In the article on data importing, what character must every DolphinDB column name start with?

Supplied text:
## BEGIN

10 Commonly Overlooked Details in Data Importing
Whether you're importing from local disk files (such as .csv or .txt) or using plugins to import data from external sources, overlooking certain operational details can lead to failed imports or incorrect results.
This article outlines the 10 most commonly overlooked pitfalls during data import in DolphinDB—ranging from data formats and type handling, import speed, preprocessing, connection issues, and concurrent write-write conflicts—along with practical solutions for each.
1. Handle Numeric Column Names
loadText and ploadText are the most commonly used
functions for importing text files in DolphinDB. However, DolphinDB requires that
all column names start with a letter. When headers in your file start with digits,
these functions behave as follows:
- If containHeader is not specified:
The first row is treated as data. If any value in that row starts with a digit, DolphinDB assigns default column names such as col0, col1, etc. In this case, the first row of the file will be imported as the first row of data in the table.

## END

Recorded information:
## BEGIN

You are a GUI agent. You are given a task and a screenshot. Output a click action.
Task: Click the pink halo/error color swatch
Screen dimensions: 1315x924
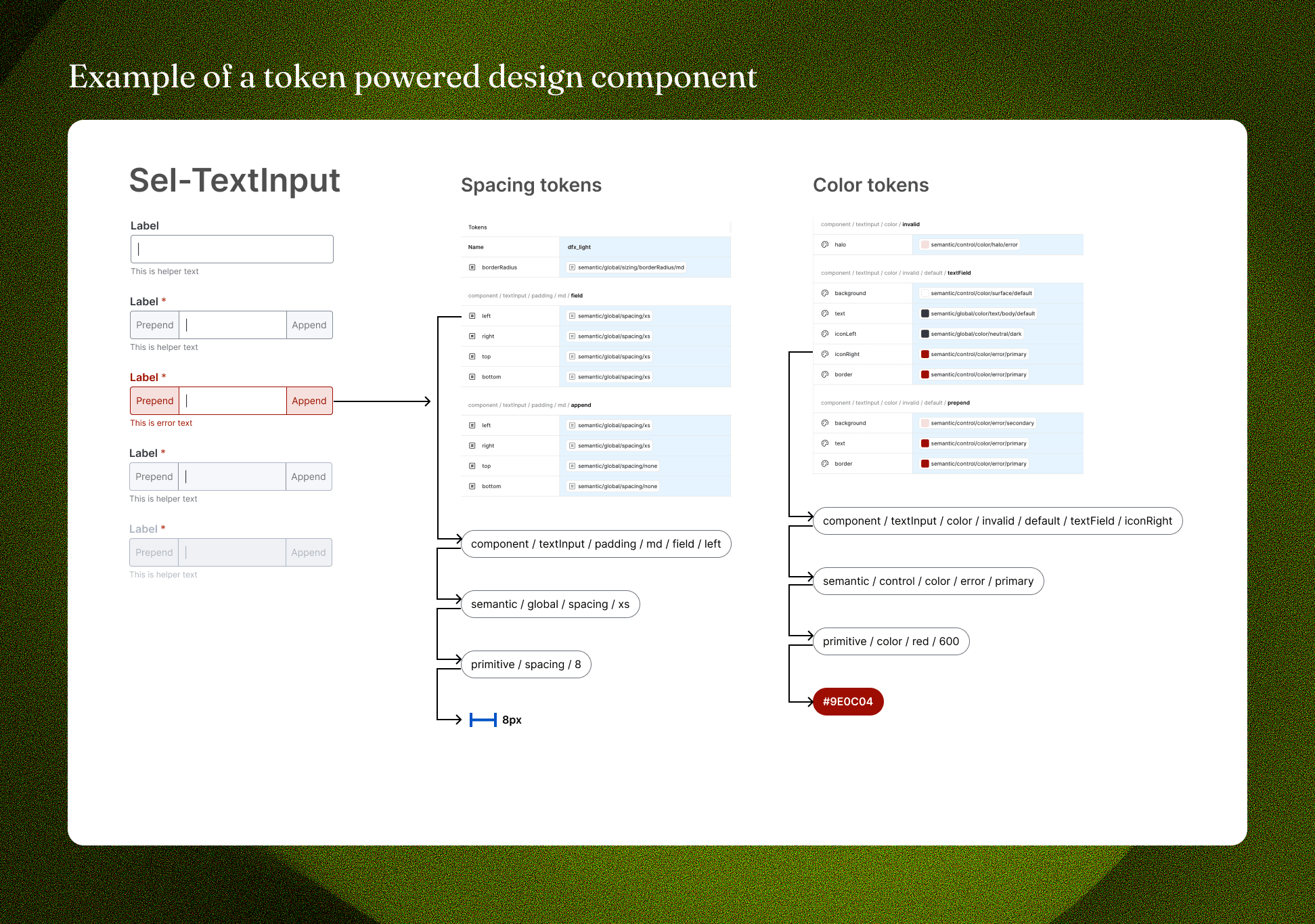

## END

Reply to the exercise: A letter.